**What the task asks**
The response should consist of the records, reproduced exactly.

Stored items from a collection:

Segment Open

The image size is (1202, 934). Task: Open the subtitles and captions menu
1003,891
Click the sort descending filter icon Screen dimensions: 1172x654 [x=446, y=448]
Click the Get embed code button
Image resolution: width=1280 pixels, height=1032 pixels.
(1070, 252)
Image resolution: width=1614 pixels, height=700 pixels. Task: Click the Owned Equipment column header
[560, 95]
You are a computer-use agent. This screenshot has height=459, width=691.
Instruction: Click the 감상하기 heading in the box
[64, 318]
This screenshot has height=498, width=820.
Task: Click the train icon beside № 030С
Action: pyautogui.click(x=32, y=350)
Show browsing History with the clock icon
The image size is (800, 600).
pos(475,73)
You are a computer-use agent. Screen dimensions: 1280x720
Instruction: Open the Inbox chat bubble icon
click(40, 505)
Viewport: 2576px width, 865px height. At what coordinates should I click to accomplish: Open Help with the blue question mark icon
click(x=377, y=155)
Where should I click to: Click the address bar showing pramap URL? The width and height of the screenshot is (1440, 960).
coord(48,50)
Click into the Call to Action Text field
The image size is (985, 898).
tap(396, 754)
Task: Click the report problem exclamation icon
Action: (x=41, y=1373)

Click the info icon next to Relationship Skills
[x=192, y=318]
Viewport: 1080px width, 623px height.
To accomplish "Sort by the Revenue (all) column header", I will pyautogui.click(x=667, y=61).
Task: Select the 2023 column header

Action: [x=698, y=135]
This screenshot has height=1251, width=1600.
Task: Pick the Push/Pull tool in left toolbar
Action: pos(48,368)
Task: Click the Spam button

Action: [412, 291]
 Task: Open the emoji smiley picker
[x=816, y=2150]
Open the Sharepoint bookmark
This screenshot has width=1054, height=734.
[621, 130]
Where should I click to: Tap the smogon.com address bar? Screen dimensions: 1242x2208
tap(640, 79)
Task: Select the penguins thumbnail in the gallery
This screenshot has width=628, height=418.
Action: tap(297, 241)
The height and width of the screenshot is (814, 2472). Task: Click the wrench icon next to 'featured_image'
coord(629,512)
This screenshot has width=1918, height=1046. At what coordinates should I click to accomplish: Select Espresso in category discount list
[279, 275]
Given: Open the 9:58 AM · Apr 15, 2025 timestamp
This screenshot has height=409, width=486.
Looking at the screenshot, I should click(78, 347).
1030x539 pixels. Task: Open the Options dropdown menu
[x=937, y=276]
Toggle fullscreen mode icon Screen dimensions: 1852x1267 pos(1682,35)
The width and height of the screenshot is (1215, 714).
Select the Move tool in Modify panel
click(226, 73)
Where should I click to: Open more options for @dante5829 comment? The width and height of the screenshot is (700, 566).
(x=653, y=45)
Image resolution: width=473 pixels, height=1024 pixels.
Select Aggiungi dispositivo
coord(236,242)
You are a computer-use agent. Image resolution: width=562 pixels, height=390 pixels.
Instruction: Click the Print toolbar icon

Segment Closed

**Answer to the problem**
The image size is (1202, 934). Task: Open the subtitles and captions menu
1003,891
Click the sort descending filter icon Screen dimensions: 1172x654 [x=446, y=448]
Click the Get embed code button
Image resolution: width=1280 pixels, height=1032 pixels.
(1070, 252)
Image resolution: width=1614 pixels, height=700 pixels. Task: Click the Owned Equipment column header
[560, 95]
You are a computer-use agent. This screenshot has height=459, width=691.
Instruction: Click the 감상하기 heading in the box
[64, 318]
This screenshot has height=498, width=820.
Task: Click the train icon beside № 030С
Action: pyautogui.click(x=32, y=350)
Show browsing History with the clock icon
The image size is (800, 600).
pos(475,73)
You are a computer-use agent. Screen dimensions: 1280x720
Instruction: Open the Inbox chat bubble icon
click(40, 505)
Viewport: 2576px width, 865px height. At what coordinates should I click to accomplish: Open Help with the blue question mark icon
click(x=377, y=155)
Where should I click to: Click the address bar showing pramap URL? The width and height of the screenshot is (1440, 960).
coord(48,50)
Click into the Call to Action Text field
The image size is (985, 898).
tap(396, 754)
Task: Click the report problem exclamation icon
Action: (x=41, y=1373)

Click the info icon next to Relationship Skills
[x=192, y=318]
Viewport: 1080px width, 623px height.
To accomplish "Sort by the Revenue (all) column header", I will pyautogui.click(x=667, y=61).
Task: Select the 2023 column header

Action: [x=698, y=135]
This screenshot has height=1251, width=1600.
Task: Pick the Push/Pull tool in left toolbar
Action: pos(48,368)
Task: Click the Spam button

Action: [412, 291]
 Task: Open the emoji smiley picker
[x=816, y=2150]
Open the Sharepoint bookmark
This screenshot has width=1054, height=734.
[621, 130]
Where should I click to: Tap the smogon.com address bar? Screen dimensions: 1242x2208
tap(640, 79)
Task: Select the penguins thumbnail in the gallery
This screenshot has width=628, height=418.
Action: tap(297, 241)
The height and width of the screenshot is (814, 2472). Task: Click the wrench icon next to 'featured_image'
coord(629,512)
This screenshot has width=1918, height=1046. At what coordinates should I click to accomplish: Select Espresso in category discount list
[279, 275]
Given: Open the 9:58 AM · Apr 15, 2025 timestamp
This screenshot has height=409, width=486.
Looking at the screenshot, I should click(78, 347).
1030x539 pixels. Task: Open the Options dropdown menu
[x=937, y=276]
Toggle fullscreen mode icon Screen dimensions: 1852x1267 pos(1682,35)
The width and height of the screenshot is (1215, 714).
Select the Move tool in Modify panel
click(226, 73)
Where should I click to: Open more options for @dante5829 comment? The width and height of the screenshot is (700, 566).
(x=653, y=45)
Image resolution: width=473 pixels, height=1024 pixels.
Select Aggiungi dispositivo
coord(236,242)
You are a computer-use agent. Image resolution: width=562 pixels, height=390 pixels.
Instruction: Click the Print toolbar icon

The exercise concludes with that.